Report PermalinkCraig
March 16, 2010 at 4:11 PM
What Microsoft brings to the table that the others lack is an ecosystem of hundred of thousands of developer who are already familiar with the basic technologies. Silverlight UX guys, XNA Indy games, they’re all already out there it’s a matter of porting.
Also combined with the fact that the underlying server technology is already in place, there will be a lot of enterprise solutions that will make the jump quite quickly.
Report PermalinkRod Rye
March 16, 2010 at 5:45 PM
The iPhone of course, started with nothing vs an established Windows Mobile base of millions of apps developed over the greater part of a decade. If that taught us anything, it’s create a great product, market the living hell out of it, and the apps will take care of themselves.

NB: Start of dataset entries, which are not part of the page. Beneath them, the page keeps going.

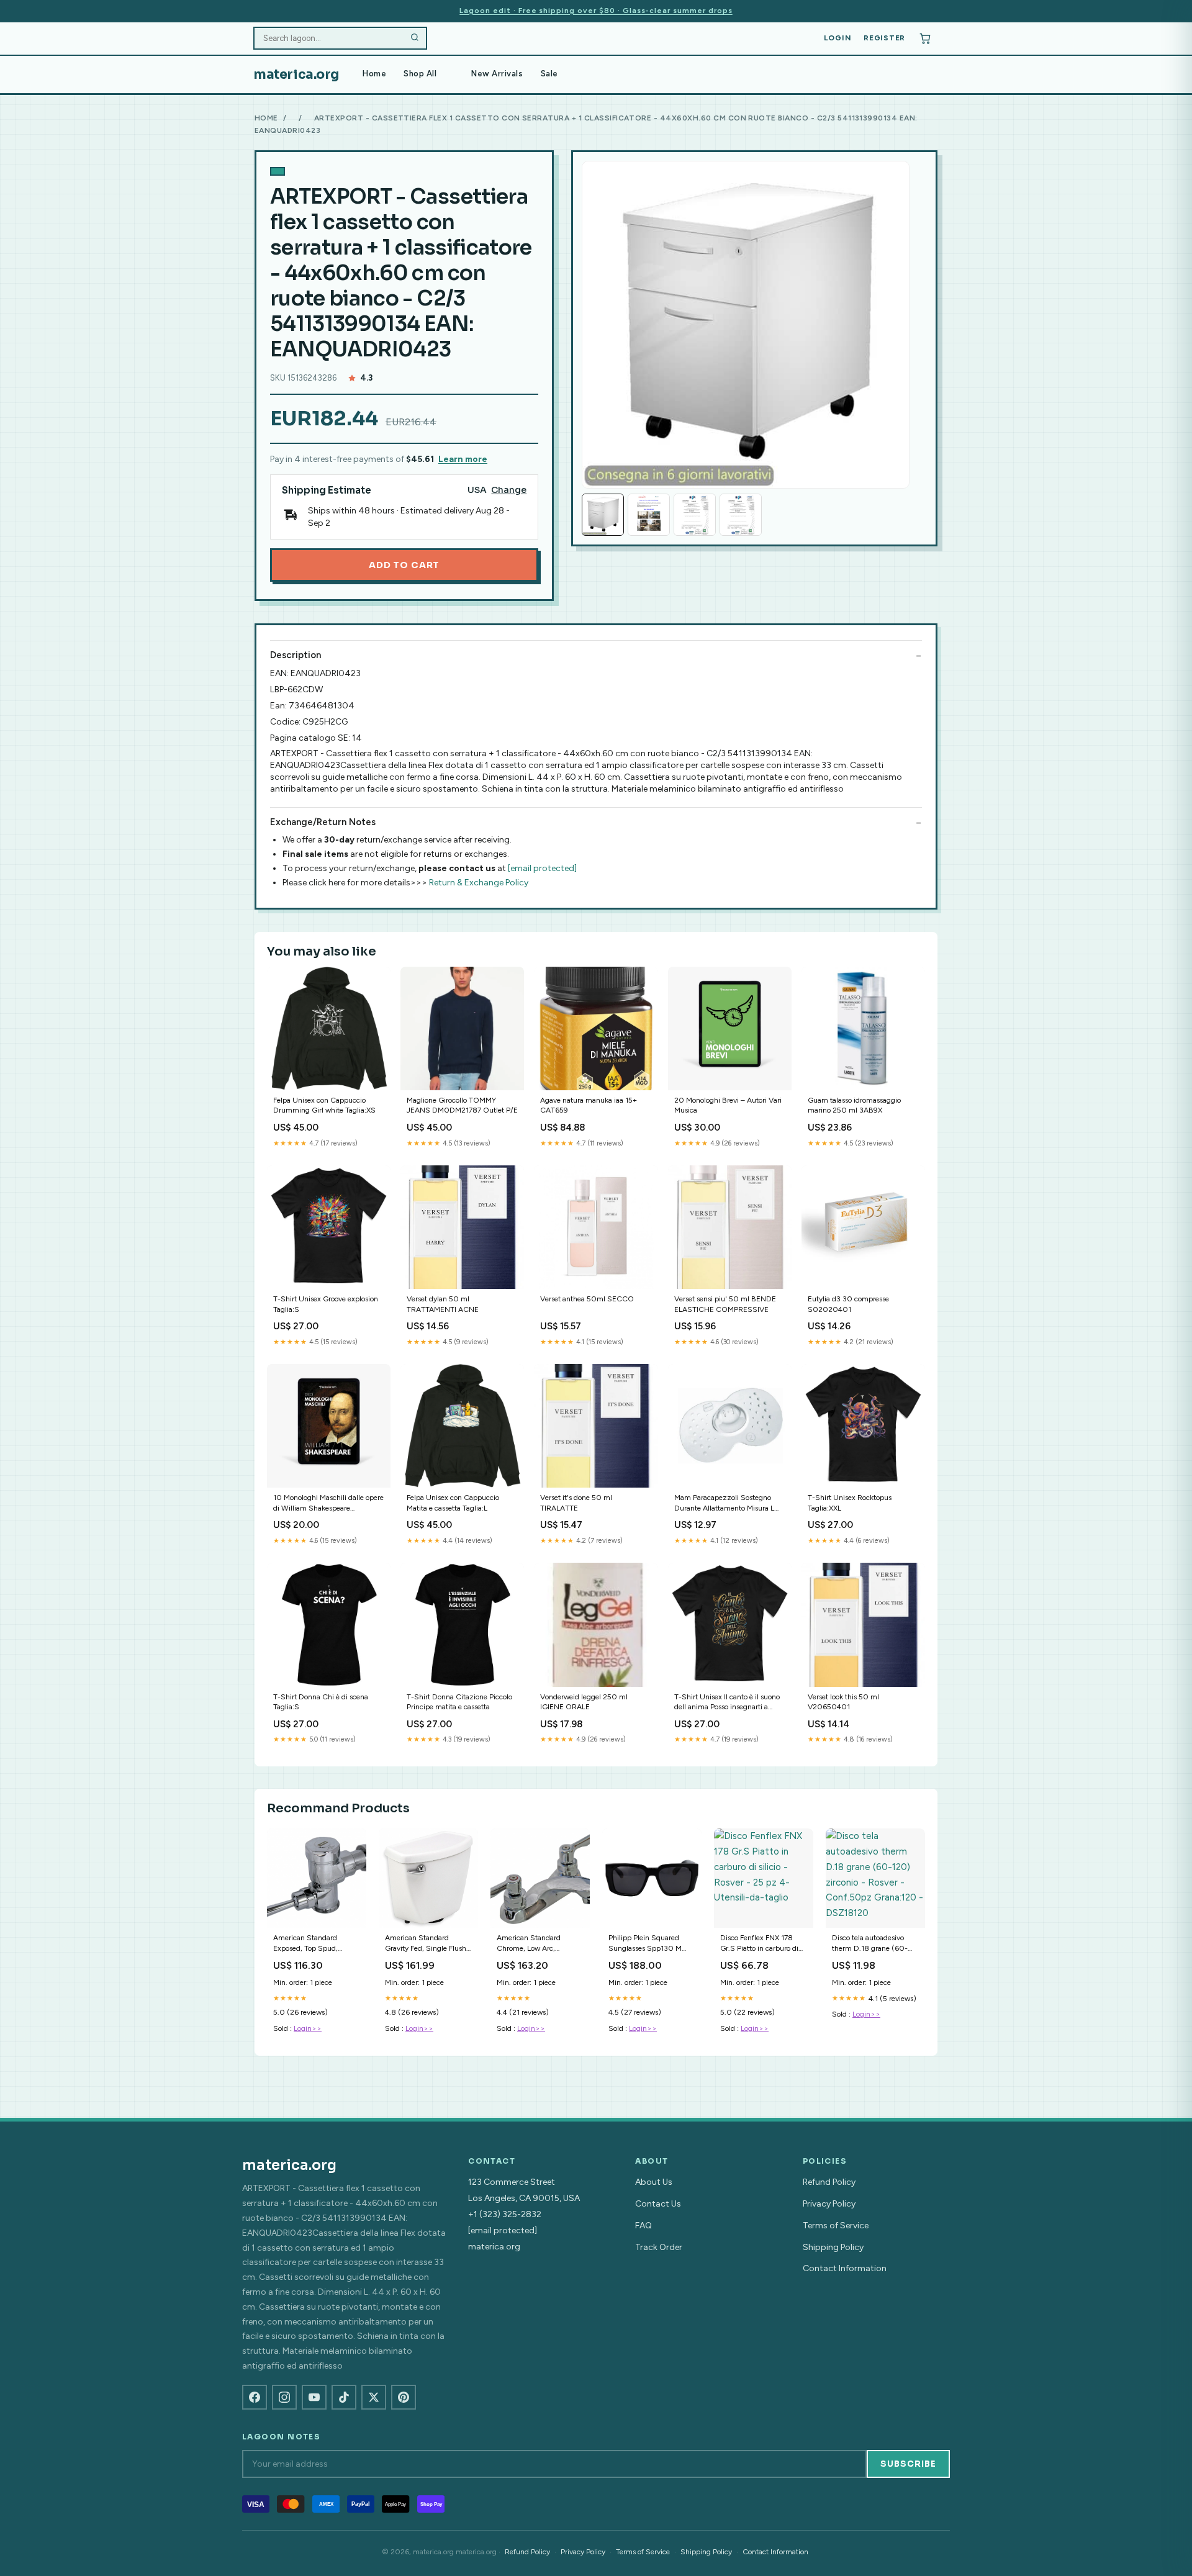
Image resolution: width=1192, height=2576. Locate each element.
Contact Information (845, 2268)
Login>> (308, 2028)
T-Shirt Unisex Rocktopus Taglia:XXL (850, 1502)
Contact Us (658, 2204)
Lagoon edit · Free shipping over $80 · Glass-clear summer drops (595, 10)
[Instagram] (284, 2397)
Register (884, 38)
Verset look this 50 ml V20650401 (843, 1701)
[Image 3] (695, 515)
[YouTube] (314, 2397)
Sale (549, 73)
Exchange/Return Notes (323, 822)
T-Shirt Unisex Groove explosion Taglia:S (325, 1304)
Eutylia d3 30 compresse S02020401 (848, 1304)
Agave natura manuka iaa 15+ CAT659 (588, 1105)
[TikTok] (344, 2397)
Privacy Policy (829, 2204)
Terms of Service (836, 2225)
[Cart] (925, 38)
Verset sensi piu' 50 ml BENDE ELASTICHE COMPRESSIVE (725, 1304)
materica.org (296, 74)
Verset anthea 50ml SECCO (587, 1299)
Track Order (658, 2247)
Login (838, 38)
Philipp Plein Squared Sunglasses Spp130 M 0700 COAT (645, 1943)
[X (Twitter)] (373, 2397)
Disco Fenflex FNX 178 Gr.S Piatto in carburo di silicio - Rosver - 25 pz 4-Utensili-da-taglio (761, 1943)
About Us (653, 2182)
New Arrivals (497, 73)
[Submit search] (415, 38)
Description (295, 655)
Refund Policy (829, 2182)
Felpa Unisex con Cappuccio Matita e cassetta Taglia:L (453, 1502)
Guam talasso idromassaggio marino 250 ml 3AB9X (854, 1105)
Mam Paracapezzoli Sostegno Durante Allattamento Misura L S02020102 (724, 1503)
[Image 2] (649, 515)
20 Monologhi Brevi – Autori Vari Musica (728, 1105)
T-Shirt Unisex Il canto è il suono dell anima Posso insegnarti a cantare (727, 1702)
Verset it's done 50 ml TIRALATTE (576, 1502)
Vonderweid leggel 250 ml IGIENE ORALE (584, 1701)
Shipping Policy (833, 2247)
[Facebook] (254, 2397)
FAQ (643, 2225)
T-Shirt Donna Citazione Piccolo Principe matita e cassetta (459, 1701)
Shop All (420, 73)
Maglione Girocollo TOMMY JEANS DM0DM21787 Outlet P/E (462, 1105)
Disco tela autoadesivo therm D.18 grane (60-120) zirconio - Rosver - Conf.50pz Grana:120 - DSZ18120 (871, 1943)
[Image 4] (741, 515)
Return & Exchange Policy (478, 882)
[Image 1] (603, 515)
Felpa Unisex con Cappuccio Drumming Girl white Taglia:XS (324, 1105)
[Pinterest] (403, 2397)
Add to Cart (404, 565)
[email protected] (542, 868)
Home (374, 73)
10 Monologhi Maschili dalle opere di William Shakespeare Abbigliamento (328, 1503)
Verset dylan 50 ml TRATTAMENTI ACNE (443, 1304)
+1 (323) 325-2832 (504, 2214)
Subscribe (908, 2464)
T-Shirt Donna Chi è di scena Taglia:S (320, 1701)
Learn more (462, 459)
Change (508, 490)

The biggest advantage Windows Phone has is that the same code can be used for the browser / desktop version, almost entirely unchanged. So many people may just decide that ‘incidentally’ the app they’re developing for the desktop will have a phone version. An iPhone app needs to be planned. The average iPhone user also only downloads 8 apps. I know I’ve downloaded hundreds, and use only about 4-5, and only 1-2 regularly, and those are all available on any platform already.
There are plenty of people for whom the platform is about the apps they need, not the apps that they will download and never use again. Apple are expecting that some people will re-buy the platform for the iPad. I would say that at that point people have every reason to have an iPad and a Windows Phone (that can act as a wireless access point) vs having an iPad and iPhone with duplicate functionality in some respects, and missing functionality in others.